In case of $$A=B/2=1$$ WolframALpha gives an analytical solution $$y(x)=c_1 sin\frac{x^2}{2}+c_1 cos\frac{x^2}{2}.$$
If there is no analytical way to solve, can I do it numerical?
Thank you.
 A: $$\frac{d^2y}{dx^2}-\frac{A}{x}\frac{dy}{dx}+\frac{Bx^2}{2}y(x)=0.$$
Changing $x$ into $-x$ doesn't change the equation. This draw us to a change of variable 
$t=x^2 \quad;\quad dt=2x\:dx \quad;\quad \frac{dy}{dx}=\frac{dy}{dt}\frac{dt}{dx}=2x\frac{dy}{dt}\quad;\quad \frac{d^2y}{dx^2}=2\frac{dy}{dt}+2x\frac{d^2y}{dt^2}\frac{dt}{dx}=2\frac{dy}{dt}+4t\frac{d^2y}{dt^2}$
$$2\frac{dy}{dt}+4t\frac{d^2y}{dt^2}-2A\frac{dy}{dt} +\frac{B}{2}ty=0.$$
$$4t\frac{d^2y}{dt^2}+2(1-A)\frac{dy}{dt} +\frac{B}{2}ty=0.$$
This is an ODE of the Bessel kind. 
In the case of $A=1$ the ODE reduces to :
$$4\frac{d^2y}{dt^2} +\frac{B}{2}y=0.$$
The solution is wellknown :
$$y=c_1 \cos\left(\sqrt{\frac{B}{8}}t\right) + c_2 \sin\left(\sqrt{\frac{B}{8}}t\right)$$
$$y=c_1 \cos\left(\sqrt{\frac{B}{8}}x^2\right) + c_2 \sin\left(\sqrt{\frac{B}{8}}x^2\right)$$
In the case of $A\neq 1$ the solutions are expressed thanks to the Bessel functions :
$$y=C_1 x^{\frac{A+1}{2}}J_{\frac{A+1}{4}}\left(\sqrt{\frac{B}{8}}x^2 \right) + C_2 x^{\frac{A+1}{2}}Y_{\frac{A+1}{4}}\left(\sqrt{\frac{B}{8}}x^2 \right)$$
The functions $J$ and $Y$ are the Bessel functions of the first and second kind respectively.

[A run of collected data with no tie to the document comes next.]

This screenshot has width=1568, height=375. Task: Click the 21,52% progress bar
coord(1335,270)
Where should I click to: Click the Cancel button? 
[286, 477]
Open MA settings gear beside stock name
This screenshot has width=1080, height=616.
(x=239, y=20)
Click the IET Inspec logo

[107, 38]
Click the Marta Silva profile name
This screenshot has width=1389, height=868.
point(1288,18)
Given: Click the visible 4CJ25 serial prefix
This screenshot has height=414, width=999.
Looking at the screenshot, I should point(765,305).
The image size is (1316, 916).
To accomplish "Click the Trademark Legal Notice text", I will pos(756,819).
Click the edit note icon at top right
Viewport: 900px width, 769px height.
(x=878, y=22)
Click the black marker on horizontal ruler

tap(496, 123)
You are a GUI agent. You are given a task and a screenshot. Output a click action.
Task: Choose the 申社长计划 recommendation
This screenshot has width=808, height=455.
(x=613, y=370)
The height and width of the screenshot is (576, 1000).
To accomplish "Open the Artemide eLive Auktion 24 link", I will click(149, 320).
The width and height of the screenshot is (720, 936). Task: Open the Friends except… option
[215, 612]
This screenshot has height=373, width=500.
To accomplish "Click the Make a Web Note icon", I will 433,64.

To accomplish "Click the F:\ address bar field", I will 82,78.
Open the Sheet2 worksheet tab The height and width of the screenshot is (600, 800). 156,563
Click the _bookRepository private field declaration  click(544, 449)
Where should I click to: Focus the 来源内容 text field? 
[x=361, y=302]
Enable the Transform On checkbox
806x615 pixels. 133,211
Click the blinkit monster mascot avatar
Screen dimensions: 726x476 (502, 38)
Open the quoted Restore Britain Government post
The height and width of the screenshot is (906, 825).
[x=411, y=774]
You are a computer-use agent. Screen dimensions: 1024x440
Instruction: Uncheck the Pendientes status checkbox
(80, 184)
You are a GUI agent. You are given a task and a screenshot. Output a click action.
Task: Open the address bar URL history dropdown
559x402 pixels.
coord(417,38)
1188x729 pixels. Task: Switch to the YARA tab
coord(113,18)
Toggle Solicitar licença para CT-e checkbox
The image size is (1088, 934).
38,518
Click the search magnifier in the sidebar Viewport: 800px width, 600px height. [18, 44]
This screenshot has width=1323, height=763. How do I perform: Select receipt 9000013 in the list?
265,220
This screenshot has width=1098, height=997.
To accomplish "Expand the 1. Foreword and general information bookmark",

A: For the example you give with the solution you have
$$
y''-\frac{1}{x}y'+x^2y = 0 \implies \frac{1}{x^2}y''-\frac{1}{x^3}y' +y = 0
$$
multiply by $y'$ we find
$$
\frac{1}{x^2}\dfrac{d}{dx}\frac{y'^2}{2}-\frac{1}{x^3}y'^2+yy'= \frac{1}{2x^2}\dfrac{d}{dx}y'^2-\frac{1}{x^3}y'^2+\dfrac{d}{dx}\frac{y^2}{2} = 0
$$
thus
$$\frac{1}{x^2}\dfrac{d}{dx}y'^2-\frac{2}{x^3}y'^2+\frac{d}{dx}y^2=0
$$
we can see
$$
\dfrac{d}{dx}\frac{y'^2}{x^2}=\frac{1}{x^2}\dfrac{d}{dx}y'^2-\frac{2}{x^3}y'^2
$$
thus you get
$$
\dfrac{d}{dx}\frac{y'^2}{x^2} +\dfrac{d}{dx}y^2 = 0
$$
or
$$
\frac{y'^2}{x^2}+y^2 = \lambda
$$
can you take it from here?